O Reino Unido é frequentemente citado como um exemplo de jurisdição com um marco de RAC eficaz. A abordagem de Londres, um conjunto não legislativo de normas e princípios culturais promovidos pelo Reserve Bankxii, orienta a forma como os credores, voluntária e coletivamente, lidam com as dificuldades dos devedores. Seus princípios fundamentais preveem que informações financeiras confiáveis sobre o devedor estejam disponíveis e sejam compartilhadas entre os credores, que trabalham coletivamente para resolver a questão e compartilham, em par de igualdade, o ônus de eventuais concessõesxiii. A abordagem de Londres requer uma cooperação significativa dos credores, algo que pode estar faltando em algumas jurisdições. Uma maneira eficaz de facilitar a reestruturação em um contexto em que haja menos coesão dos credores é fazer com que os tribunais aprovem acordos extrajudiciais e vinculem os credores a tais acordos (uma abordagem adotada na França, por exemplo). Outra possibilidade é a utilização de um contrato entre credores que defina as regras para o processo de reestruturação. Um exemplo recente dessa abordagem são os Acordos-Quadro de Reestruturação Financeira atualizados da Turquia, que consistem em um modelo de corregulamentação sujeito à supervisão do regulador e com um papel mais limitado para os tribunais (e, talvez por isso, mais atraente para países com um sistema Judiciário mais frágil ou com capacidade limitada).

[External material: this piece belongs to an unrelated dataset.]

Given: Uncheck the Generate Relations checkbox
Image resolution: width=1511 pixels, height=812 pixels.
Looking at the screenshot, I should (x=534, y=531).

Procedimentos judiciais e extrajudiciais acessíveis para pequenas empresas
A crise econômica causada pela Covid-19 teve um impacto desproporcional nas micro, pequenas e médias empresas (MPMEs) devido aos níveis mais baixos de capital disponível e à maior exposição a setores vulneráveis, o que é típico dessas empresas. As pequenas e médias empresas frequentemente carecem de recursos e experiência para compreender e utilizar sistemas de insolvência complexos e custosos de maneira eficaz. Ao exacerbar esses problemas estruturais, os impactos da pandemia foram maiores para as pequenas empresas que para as grandes. De acordo com a pesquisa Business Pulse Survey do Banco Mundial, entre junho e setembro de 2020, 48% das MPMEs (53%, considerando apenas as microempresas) relataram atrasos ou expectativas de atraso no prazo de seis meses, ao passo que as grandes empresas em situação semelhante totalizavam 36% (figura 3.2). Além disso, 83% das MPMEs (84% das microempresas) relataram vendas mensais inferiores às do ano anterior, em comparação com 73% das grandes empresas (figura 3.3).